Yazısına, İstanbul, Ankara, İzmir gibi Batı illerinin hangi ilçelerinin Sur’a benzediğini anlatarak başlayan Berkan, “Normal zamanda gündüz vakti Sur arı kovanı gibidir; şehrin geleneksel ticari faaliyetinin tamamı burada olur. İstanbul’un Eminönü’sü ve Mahmutpaşa’sı gibidir. Sur, Diyarbakır’ın kalbidir, beynidir, Diyarbakır’ın ta kendisidir” diyor.
POLİS EŞLİĞİNDE SUR GEZİSİ
Diyarbakır Valiliği’nden aldıkları özel izinle polis eşliğinde Sur’a girdiğini belirten Berkan, yazısında ağırlıklı olarak güvenlik güçleriyle yaptığı minik söyleşilere yer veriyor. Berkan’ın aktardığına göre, bir emniyet yetkilisi, güvenlik güçlerinin kentte kaç kişiyle savaştığı sorusuna şu yanıtı veriyor:
“Rakam vermek doğru değil. Çünkü sayma imkânımız yok. Ama şunu söylemeliyim, içlerinde Kandil tarafından gönderilmiş dağ kadroları da var, gencecik küçücük çocuklar da… Zaten çocukları öne sürüyorlar, onları ölüme yolluyorlar.”
‘PKK KAYIP VERMİYOR MU?’
“İlginç bir durum, içeriden dışarıya cenaze çıkmaması. Bir polis yetkilisi, ‘Bugüne kadar üç cenaze çıktı’ dedi bize. Peki ama bunca gündür sokak çatışmaları yaşanıyor, PKK ve onun gençlik örgütlenmesi hiç mi zayiat vermiyor? ‘Bazı evlerde cenaze biriktirdiklerini tahmin ediyoruz’ diyor yetkili, ‘Bir de bu bölge çok tarihi, eski dehlizler, tüneller, kanallar var… Oralara gömdüklerini sanıyoruz. Her şey bittiğinde yapılacak aramanın sonunda anlayacağız, mezar yerleri de arayacağız’.
Polisin verdiği bilgiye göre zaman zaman içeriden 155 Polis İmdat’a telefon geliyor ve yardım isteniyormuş. ‘Bunların bazılarının tuzak olduğu ortaya çıktı ama bazıları da gerçekti, gidip yardım etmeye çalıştık’ diyor bir emniyet yetkilisi.
Gün boyu Dağkapı’dan bazı vatandaşlar içeri girmek, sokağa çıkma yasağı olan bölgedeki evine ulaşmak istiyor. Eskiden daha kalabalık olurmuş, ama geçenlerde bir PKK’lı kadın tam burada polislere saldırınca güvenlik önlemleri artmış, içeri girmek daha zorlaşmış. “Vatandaş evine gidip eşya almak veya ilacı kaldıysa onu almak istiyor” diyorlar. Vatandaş buradan öyle apar topar kaçmış, dolaptaki ilacını veya eşyasını bile alamadan.”

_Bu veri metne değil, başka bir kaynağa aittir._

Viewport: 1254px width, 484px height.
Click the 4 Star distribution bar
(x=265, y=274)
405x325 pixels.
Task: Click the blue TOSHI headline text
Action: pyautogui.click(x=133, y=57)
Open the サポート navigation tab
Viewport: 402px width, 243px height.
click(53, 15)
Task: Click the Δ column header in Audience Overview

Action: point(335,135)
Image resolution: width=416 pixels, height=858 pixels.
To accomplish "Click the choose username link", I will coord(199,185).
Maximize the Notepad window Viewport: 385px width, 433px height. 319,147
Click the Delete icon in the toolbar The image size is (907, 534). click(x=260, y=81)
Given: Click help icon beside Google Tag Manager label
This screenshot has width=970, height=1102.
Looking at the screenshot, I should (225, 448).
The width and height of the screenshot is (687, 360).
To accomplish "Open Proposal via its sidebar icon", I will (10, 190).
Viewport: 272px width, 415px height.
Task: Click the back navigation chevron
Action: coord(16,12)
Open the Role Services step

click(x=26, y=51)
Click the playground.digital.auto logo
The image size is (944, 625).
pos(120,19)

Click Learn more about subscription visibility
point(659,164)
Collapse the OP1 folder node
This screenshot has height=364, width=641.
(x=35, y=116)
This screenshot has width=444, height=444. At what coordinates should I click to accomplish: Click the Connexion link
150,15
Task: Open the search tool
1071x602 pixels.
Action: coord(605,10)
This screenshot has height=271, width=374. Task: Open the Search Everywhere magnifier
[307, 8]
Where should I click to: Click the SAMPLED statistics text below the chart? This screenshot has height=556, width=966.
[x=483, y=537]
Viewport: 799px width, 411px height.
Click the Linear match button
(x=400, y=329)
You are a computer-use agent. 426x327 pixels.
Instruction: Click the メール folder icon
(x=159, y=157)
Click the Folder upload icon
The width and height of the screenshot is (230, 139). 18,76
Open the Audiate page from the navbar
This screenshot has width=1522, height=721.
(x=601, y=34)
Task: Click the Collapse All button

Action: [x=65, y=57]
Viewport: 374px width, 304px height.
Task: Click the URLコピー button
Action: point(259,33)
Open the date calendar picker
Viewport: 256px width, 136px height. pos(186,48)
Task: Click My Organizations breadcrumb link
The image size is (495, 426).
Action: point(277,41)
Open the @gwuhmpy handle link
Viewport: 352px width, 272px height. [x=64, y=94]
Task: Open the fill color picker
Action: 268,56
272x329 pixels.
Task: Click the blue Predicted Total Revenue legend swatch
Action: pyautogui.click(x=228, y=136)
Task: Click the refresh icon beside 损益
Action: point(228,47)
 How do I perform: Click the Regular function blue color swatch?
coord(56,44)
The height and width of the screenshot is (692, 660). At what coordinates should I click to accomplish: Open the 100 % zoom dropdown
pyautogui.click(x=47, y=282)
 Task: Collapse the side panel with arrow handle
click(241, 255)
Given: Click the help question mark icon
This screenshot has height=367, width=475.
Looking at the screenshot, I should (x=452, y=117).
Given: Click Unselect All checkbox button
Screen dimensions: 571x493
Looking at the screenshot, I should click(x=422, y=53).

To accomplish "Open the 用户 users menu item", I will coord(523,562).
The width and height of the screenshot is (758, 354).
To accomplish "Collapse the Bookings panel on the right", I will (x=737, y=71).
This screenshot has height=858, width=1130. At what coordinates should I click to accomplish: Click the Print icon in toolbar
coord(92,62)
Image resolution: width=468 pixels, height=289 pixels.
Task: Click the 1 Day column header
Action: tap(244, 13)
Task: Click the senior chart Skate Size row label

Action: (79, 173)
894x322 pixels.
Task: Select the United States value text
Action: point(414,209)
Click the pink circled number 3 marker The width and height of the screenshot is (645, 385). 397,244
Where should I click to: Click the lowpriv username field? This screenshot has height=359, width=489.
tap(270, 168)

‘OKULLAR VE KAMU BİNALARI KAPALI’
‘EKONOMİK HAYAT DURMA NOKTASINDA’
Enver Sezgin ise, ‘Geç olmadan’ başlıklı yazısında kentte ekonomik hayatın durma noktasına geldiğini belirterek, daha şimdiden binlerce esnafın iflas ettiği bilgisini veriyor. Olup biteni anlamaya çalışan insanların yorgun ve kızgın olduğuna dikkat çeken Sezgin, yaşananları şöyle özetliyor: “Şehrin kalbi sayılan Sur ilçesi ise ateş altında. Burada günlerdir sokağa çıkma yasağı uygulanıyor. Burada yaşayan insanlar tam bir aydır cehennem hayatı yaşıyorlar.”
‘İNSANLAR KAYIPLARINI GÖMEMİYOR’
“Çok sayıda aile göç etmiş durumda. Gidemeyenler/ gitmeyenler ise savaşın tam ortasında hayatta kalmaya çalışıyorlar. Su ve elektrik kesik. Çöpler toplanamıyor. Binlerce insan abluka altındaki evlerinde hapsolmuş durumda. Tank ve top atışlarında yakınlarını kaybediyorlar. Kayıplarını gömemiyor, yaralılarını hastaneye götüremiyorlar.”
‘SAVAŞ TIRMANDIKÇA TAHRİBAT ARTIYOR'
Durumu ‘iç savaş’ olarak nitelendiren Sezgin, “Burada kiminle konuşursanız konuşun “Bu savaşın kazananının olamayacağını” söylüyorlar. Savaş tırmandıkça tahribat artıyor” diyor.